[Task requirements] Set down exactly, and only, the lines from the one with "The image size" to the final line of the entries, both included.

[Extracted material]

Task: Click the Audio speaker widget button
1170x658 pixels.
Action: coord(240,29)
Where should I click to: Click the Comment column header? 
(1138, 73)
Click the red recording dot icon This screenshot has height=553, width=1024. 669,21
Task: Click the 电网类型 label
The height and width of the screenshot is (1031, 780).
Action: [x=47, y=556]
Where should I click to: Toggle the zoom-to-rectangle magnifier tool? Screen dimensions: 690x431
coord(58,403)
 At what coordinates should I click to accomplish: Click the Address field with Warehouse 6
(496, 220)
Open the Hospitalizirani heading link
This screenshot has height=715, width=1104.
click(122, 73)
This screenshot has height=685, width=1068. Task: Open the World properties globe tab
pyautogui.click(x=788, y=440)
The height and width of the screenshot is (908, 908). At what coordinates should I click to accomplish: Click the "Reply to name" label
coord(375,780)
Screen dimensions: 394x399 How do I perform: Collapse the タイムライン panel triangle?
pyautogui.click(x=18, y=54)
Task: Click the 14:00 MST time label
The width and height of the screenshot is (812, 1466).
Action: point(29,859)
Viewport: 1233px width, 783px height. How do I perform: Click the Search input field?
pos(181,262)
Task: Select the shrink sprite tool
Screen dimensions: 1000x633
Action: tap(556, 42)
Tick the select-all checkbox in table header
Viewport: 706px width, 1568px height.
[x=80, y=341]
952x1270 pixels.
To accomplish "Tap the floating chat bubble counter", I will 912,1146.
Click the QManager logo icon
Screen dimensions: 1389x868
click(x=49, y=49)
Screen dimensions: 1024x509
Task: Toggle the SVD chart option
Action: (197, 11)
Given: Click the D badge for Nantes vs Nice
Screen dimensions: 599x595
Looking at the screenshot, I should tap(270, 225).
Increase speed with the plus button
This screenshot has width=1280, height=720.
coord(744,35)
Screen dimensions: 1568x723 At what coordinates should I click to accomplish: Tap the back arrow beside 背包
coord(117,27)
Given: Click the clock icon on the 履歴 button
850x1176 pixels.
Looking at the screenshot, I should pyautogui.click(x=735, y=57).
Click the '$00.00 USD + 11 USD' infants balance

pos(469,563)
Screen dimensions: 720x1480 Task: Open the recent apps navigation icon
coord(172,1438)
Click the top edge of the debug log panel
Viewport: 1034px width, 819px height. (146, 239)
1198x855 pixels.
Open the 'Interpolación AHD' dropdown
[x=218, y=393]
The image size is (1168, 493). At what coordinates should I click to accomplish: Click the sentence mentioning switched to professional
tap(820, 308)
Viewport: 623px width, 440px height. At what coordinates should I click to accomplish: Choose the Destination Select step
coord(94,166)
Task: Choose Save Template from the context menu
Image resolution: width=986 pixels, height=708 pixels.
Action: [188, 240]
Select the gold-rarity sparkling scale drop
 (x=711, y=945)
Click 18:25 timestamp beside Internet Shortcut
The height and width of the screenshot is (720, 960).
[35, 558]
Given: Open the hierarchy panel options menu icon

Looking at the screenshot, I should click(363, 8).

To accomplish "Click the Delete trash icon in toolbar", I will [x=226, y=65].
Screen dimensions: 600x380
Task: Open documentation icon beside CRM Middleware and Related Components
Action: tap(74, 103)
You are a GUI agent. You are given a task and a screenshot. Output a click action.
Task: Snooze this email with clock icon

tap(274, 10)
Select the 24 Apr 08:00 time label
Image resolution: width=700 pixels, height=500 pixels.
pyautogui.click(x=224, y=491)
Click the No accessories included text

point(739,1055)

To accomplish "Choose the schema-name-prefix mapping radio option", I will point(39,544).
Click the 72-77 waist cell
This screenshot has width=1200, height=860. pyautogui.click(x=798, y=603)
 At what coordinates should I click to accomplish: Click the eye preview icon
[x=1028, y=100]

[Response below]
The image size is (1168, 493). At what coordinates should I click to accomplish: Click the sentence mentioning switched to professional
tap(820, 308)
Viewport: 623px width, 440px height. At what coordinates should I click to accomplish: Choose the Destination Select step
coord(94,166)
Task: Choose Save Template from the context menu
Image resolution: width=986 pixels, height=708 pixels.
Action: [188, 240]
Select the gold-rarity sparkling scale drop
 (x=711, y=945)
Click 18:25 timestamp beside Internet Shortcut
The height and width of the screenshot is (720, 960).
[35, 558]
Given: Open the hierarchy panel options menu icon

Looking at the screenshot, I should click(363, 8).

To accomplish "Click the Delete trash icon in toolbar", I will [x=226, y=65].
Screen dimensions: 600x380
Task: Open documentation icon beside CRM Middleware and Related Components
Action: tap(74, 103)
You are a GUI agent. You are given a task and a screenshot. Output a click action.
Task: Snooze this email with clock icon

tap(274, 10)
Select the 24 Apr 08:00 time label
Image resolution: width=700 pixels, height=500 pixels.
pyautogui.click(x=224, y=491)
Click the No accessories included text

point(739,1055)

To accomplish "Choose the schema-name-prefix mapping radio option", I will point(39,544).
Click the 72-77 waist cell
This screenshot has width=1200, height=860. pyautogui.click(x=798, y=603)
 At what coordinates should I click to accomplish: Click the eye preview icon
[x=1028, y=100]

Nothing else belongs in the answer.